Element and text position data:
====

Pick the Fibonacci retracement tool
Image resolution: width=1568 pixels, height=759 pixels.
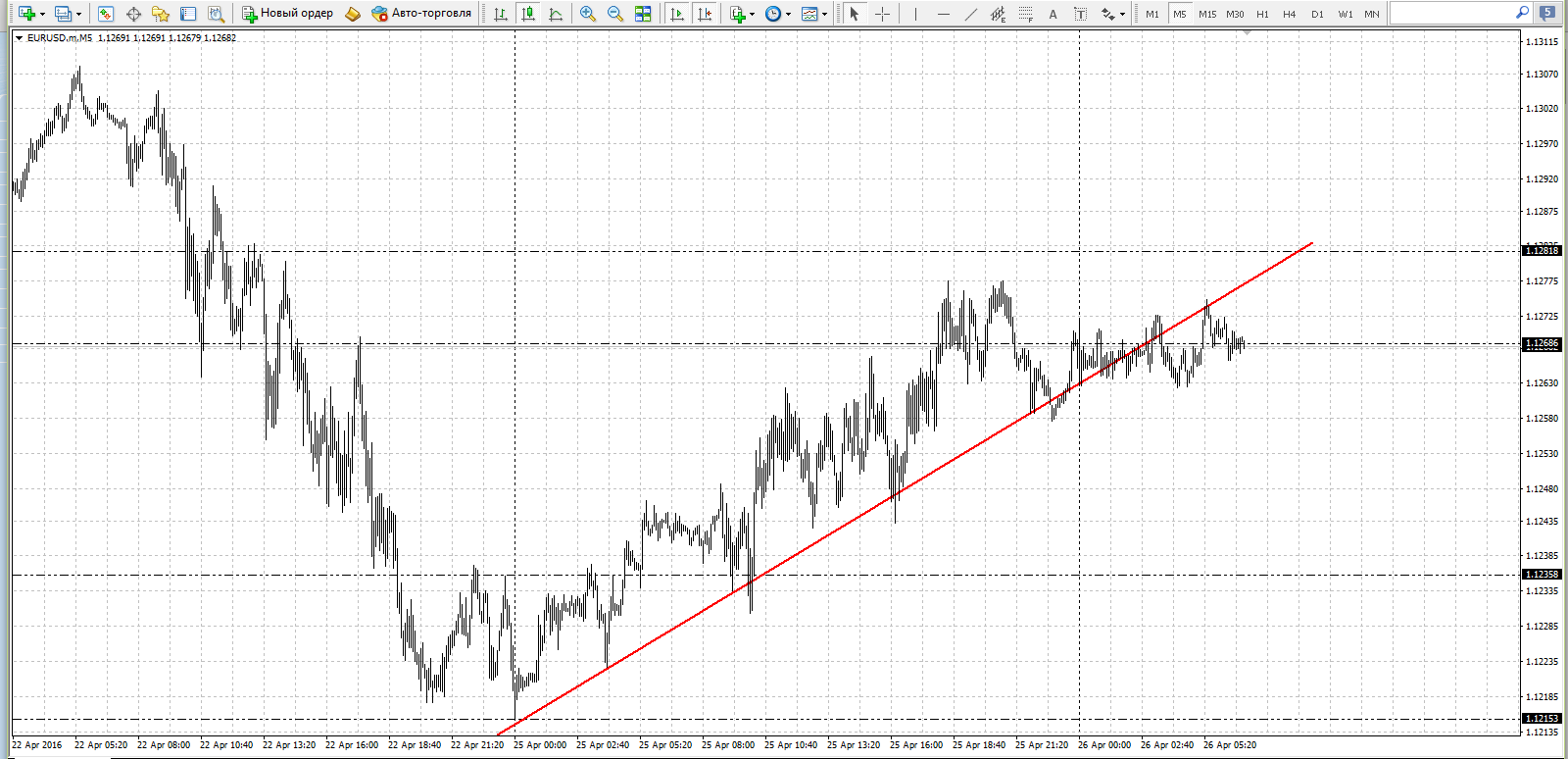[1025, 14]
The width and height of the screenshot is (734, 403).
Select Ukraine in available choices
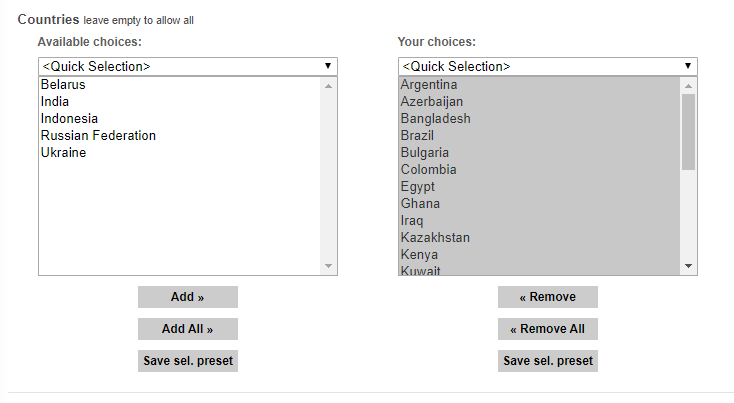click(x=63, y=153)
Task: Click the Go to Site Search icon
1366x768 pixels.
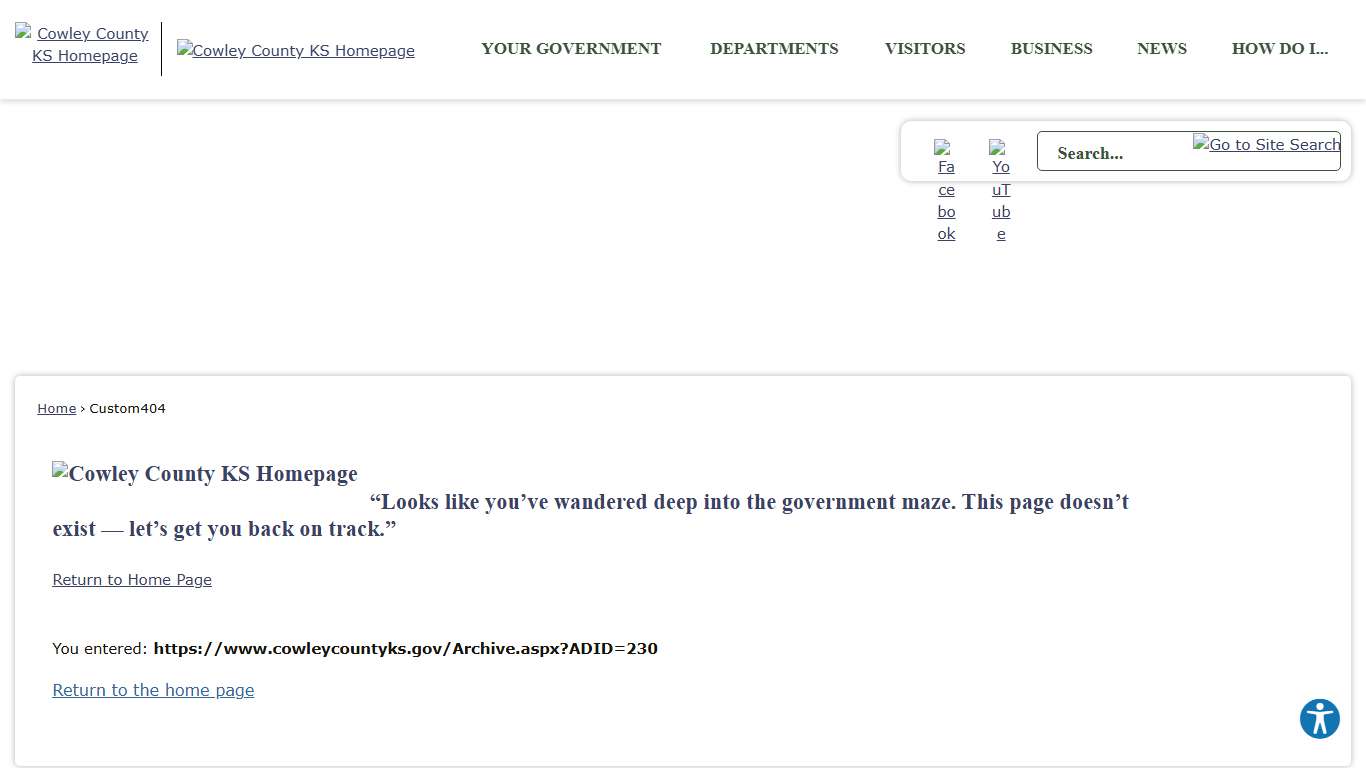Action: (x=1266, y=145)
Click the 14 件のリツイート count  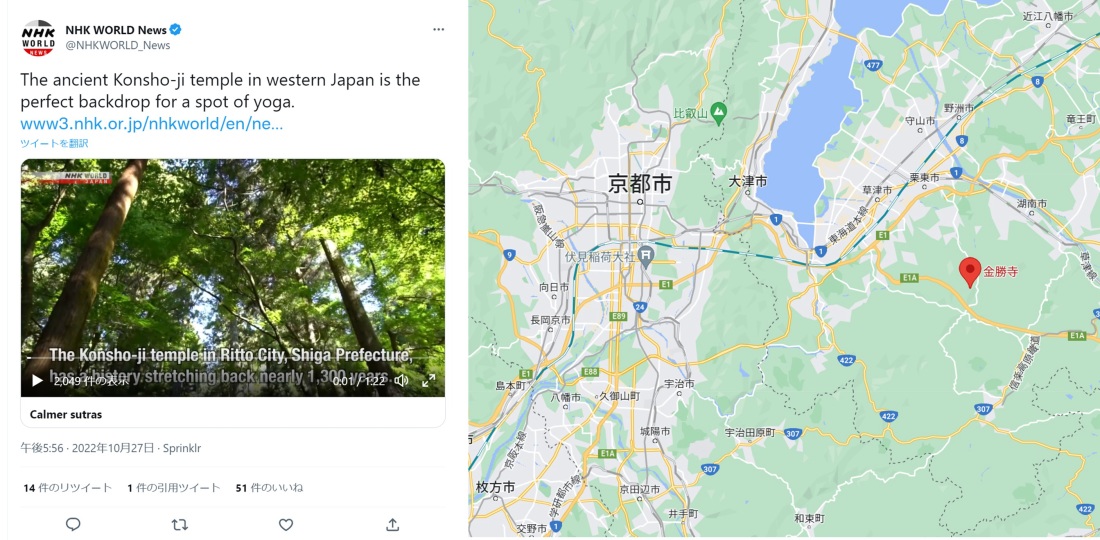pyautogui.click(x=67, y=487)
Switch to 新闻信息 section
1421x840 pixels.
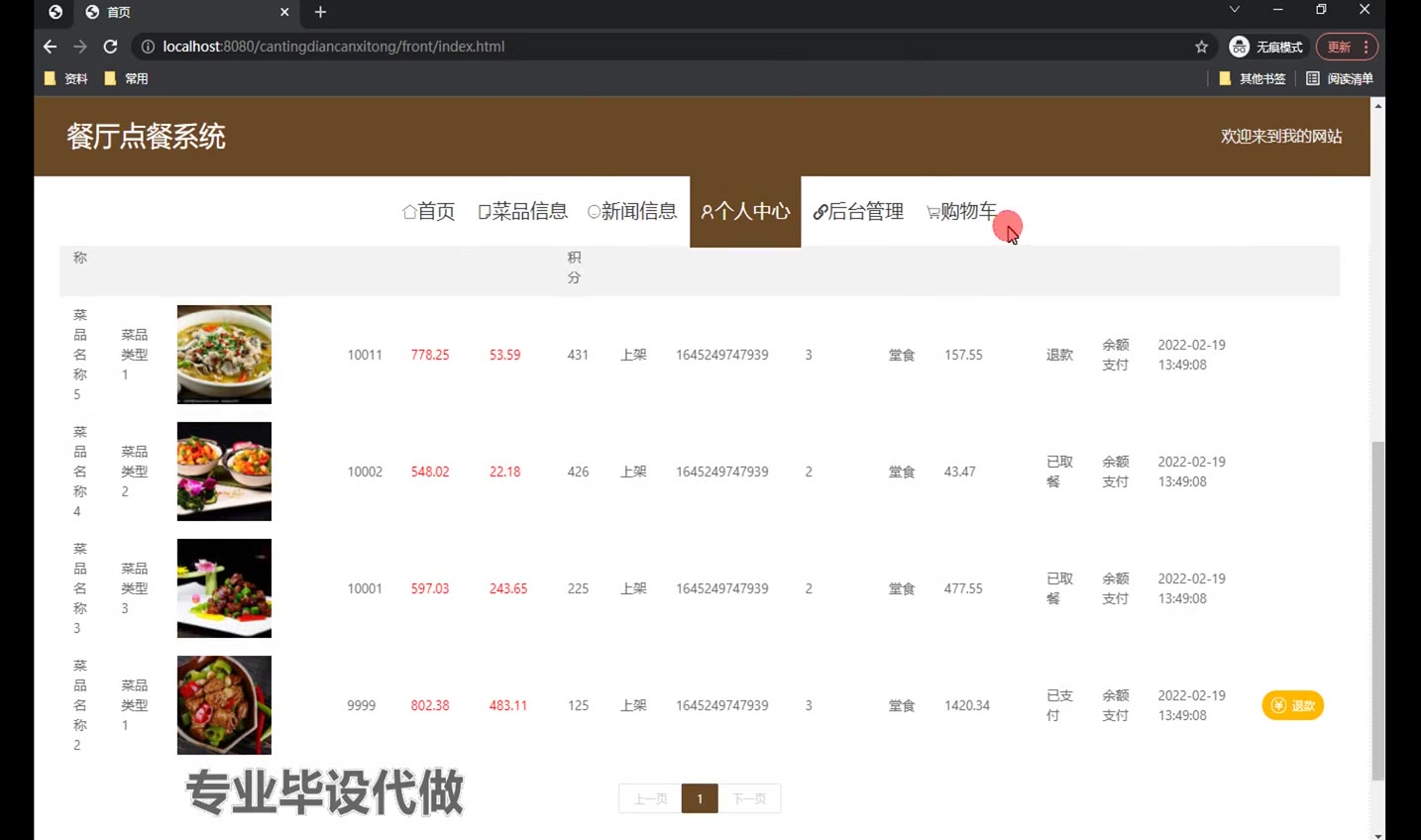click(632, 211)
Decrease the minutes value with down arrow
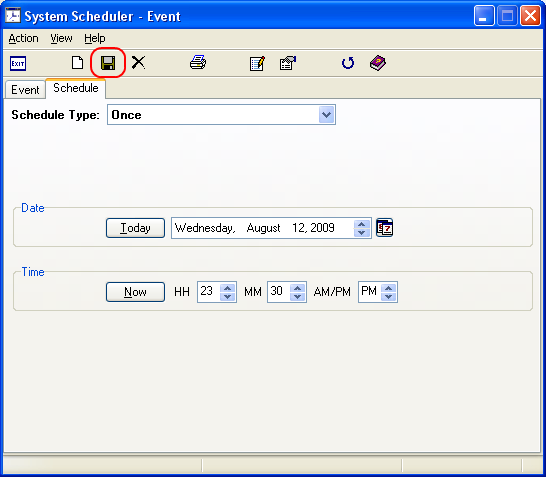 tap(297, 296)
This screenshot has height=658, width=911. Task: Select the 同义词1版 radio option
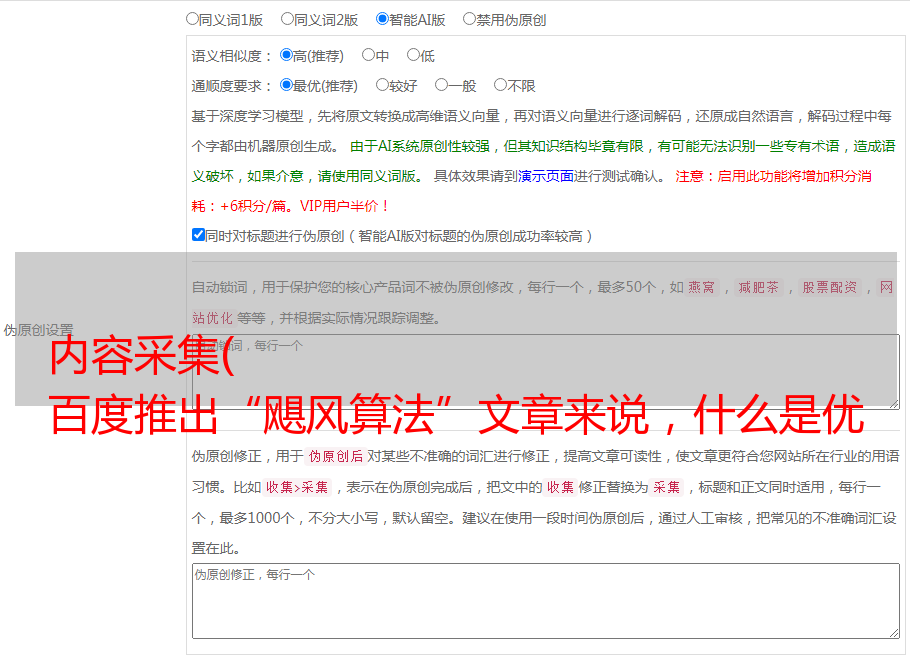[192, 18]
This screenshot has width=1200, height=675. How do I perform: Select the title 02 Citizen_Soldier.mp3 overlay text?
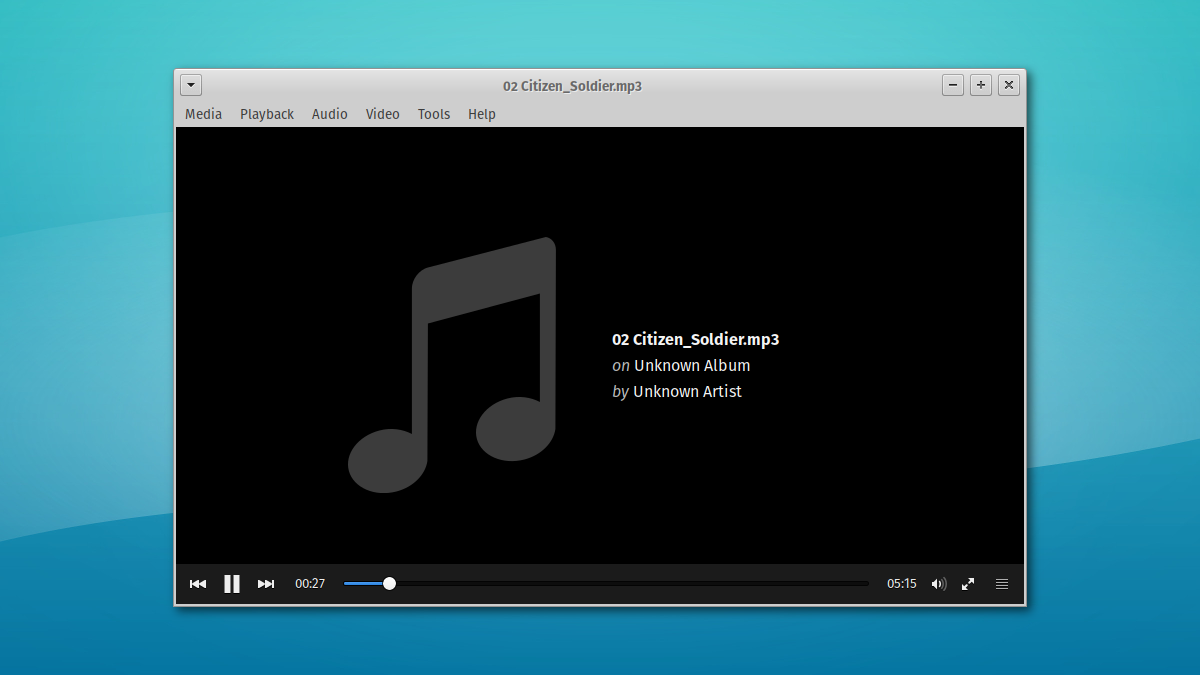[x=695, y=339]
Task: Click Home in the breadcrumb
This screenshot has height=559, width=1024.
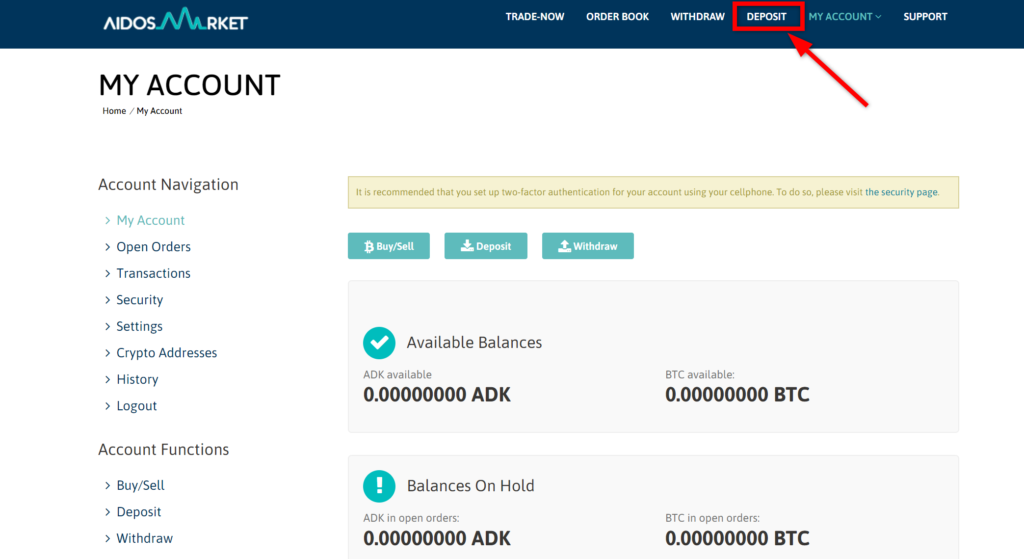Action: pyautogui.click(x=114, y=111)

====

- _WHAT NEEDS TO BE DONE_
Copy out every line of the data above that contains the string "This". Case must match.

- _EXERCISE ANSWER_
This screenshot has height=658, width=911. Task: Select the 同义词1版 radio option
This screenshot has width=1200, height=675. How do I perform: Select the title 02 Citizen_Soldier.mp3 overlay text?
This screenshot has height=559, width=1024.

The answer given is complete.